The longer they stay in power, the worse and more twisted the expressions of degradation become.
By Miguel Henrique Otero (Confidencial)
HAVANA TIMES – The degradation of men in power is directly proportional to the time they remain. We know this well: the longer they stay at the top, the worse and more twisted the concrete expressions of degradation become.
Just reading a biography of Joseph Stalin, Mao Zedong, Fidel Castro, or Teodor Obiang Nguema, written by rigorous historians, is enough to see the similarities that arise across countries and eras among dictators. They are astonishing, as if the degradation of the powerful follows general patterns that reproduce anywhere and anytime.
The degradation I speak of is expressed in a range of behaviors. From the variations of these behaviors, great novelists like Miguel Angel Asturias in Mr. President, Mario Vargas Llosa in his masterful The Feast of the Goat, or Gabriel García Marquez in The Autumn of the Patriarch, have constructed characters perverted during their exercise of power. Besides being extraordinary exercises of fiction, these works provide us with tools to understand the Putins, Ortega-Murillos, or Maduros of our time.

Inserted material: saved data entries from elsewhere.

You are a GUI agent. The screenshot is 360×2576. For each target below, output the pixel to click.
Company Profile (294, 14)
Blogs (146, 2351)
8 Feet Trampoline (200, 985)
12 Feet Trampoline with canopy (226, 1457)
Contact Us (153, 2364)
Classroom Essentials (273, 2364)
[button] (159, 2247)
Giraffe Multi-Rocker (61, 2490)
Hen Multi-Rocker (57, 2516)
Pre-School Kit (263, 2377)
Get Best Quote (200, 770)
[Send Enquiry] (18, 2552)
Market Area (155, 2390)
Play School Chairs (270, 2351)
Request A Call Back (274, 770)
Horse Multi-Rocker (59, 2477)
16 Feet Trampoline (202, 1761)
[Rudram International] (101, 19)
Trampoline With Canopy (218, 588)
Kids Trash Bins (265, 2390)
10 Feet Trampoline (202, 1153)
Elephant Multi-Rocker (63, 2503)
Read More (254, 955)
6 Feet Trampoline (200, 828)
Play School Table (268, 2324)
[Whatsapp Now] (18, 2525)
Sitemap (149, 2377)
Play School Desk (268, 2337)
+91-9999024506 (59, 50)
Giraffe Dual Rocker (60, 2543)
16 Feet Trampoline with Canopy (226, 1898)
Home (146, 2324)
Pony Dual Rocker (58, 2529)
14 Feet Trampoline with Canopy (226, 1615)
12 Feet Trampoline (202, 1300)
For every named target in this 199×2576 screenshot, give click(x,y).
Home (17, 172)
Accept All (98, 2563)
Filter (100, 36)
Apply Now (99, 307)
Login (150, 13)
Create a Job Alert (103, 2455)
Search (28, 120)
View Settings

A phenomenon I want to note here is the fear that inevitably penetrates dictators. The longer they hold power, the more their sense of illegitimacy grows, and a constant state of fear of imagined or real enemies sets in. Paranoia is a kind of affliction of the dictatorial species. Therefore, in their gloomy thoughts and nightmares, conspiracies, betrayals, stabbings in the back, disloyalties, and infidelities repeat themselves.